I watched Everybody to Kenmure Street at the Glasgow Film Festival without prior knowledge of events on May 13, 2021. I couldn’t have anticipated the depth of emotion it would elicit in me. Nor the raw power of the city’s courage it documents.

What unfolds is not simply a record of protest, but a testament to what can become possible when ordinary people refuse to remain silent in the face of injustice. Director Felipe Bustos Sierra invites us into a moment of collective moral clarity, one that lingers in the mind long after the screen fades to black.

Emma Thompson as the voice of the “van man” is handled with restraint and grace. Her narration lends emotional texture without deminishing the authenticity of the lived testimonies at the film’s core.

This narrative device reframes an anonymous figure into a moral anchor for the story, highlighting how singular acts of courage can alter the trajectory of collective action. Without this heroic intervention, the outcome of that day would have unfolded very differently.

A City’s History of Resistance

The documentary situates the viewer within a visual and ideological lineage of resistance, tracing Glasgow’s long history of collective action and successful protest.

It does not treat Kenmure Street as a one off act of rebellion. Instead, it shows how passionate residents intervened directly, stopping an immigration enforcement raid and transforming the moment into a powerful expression of community solidarity.

Exercise -> Reproduce, word for word, the passage of the Kenmure Street review that begins with the words containing "The documentary situates" and ends with "of community solidarity.".

Data ->
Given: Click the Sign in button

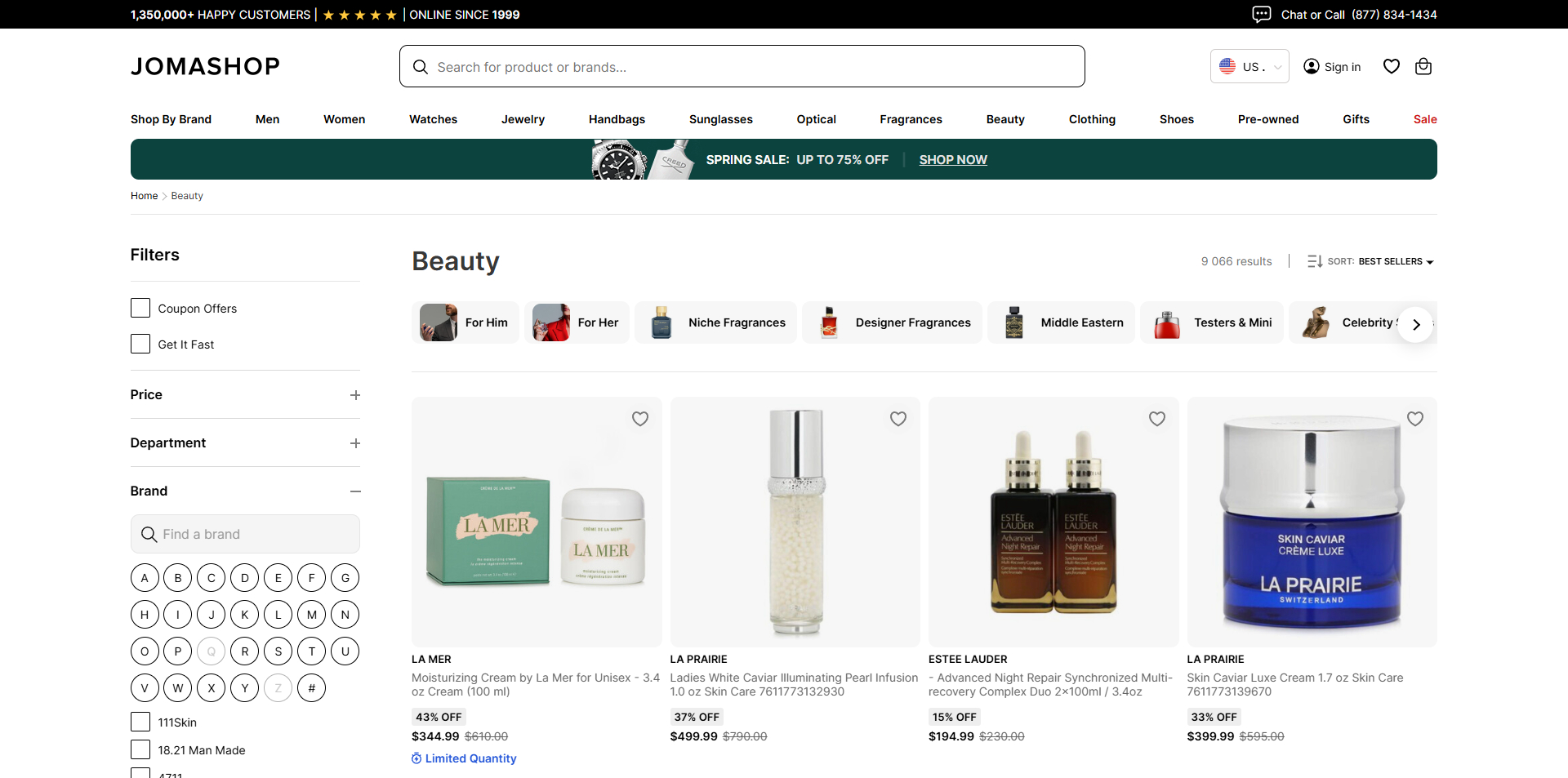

Final answer ->
The documentary situates the viewer within a visual and ideological lineage of resistance, tracing Glasgow’s long history of collective action and successful protest.

It does not treat Kenmure Street as a one off act of rebellion. Instead, it shows how passionate residents intervened directly, stopping an immigration enforcement raid and transforming the moment into a powerful expression of community solidarity.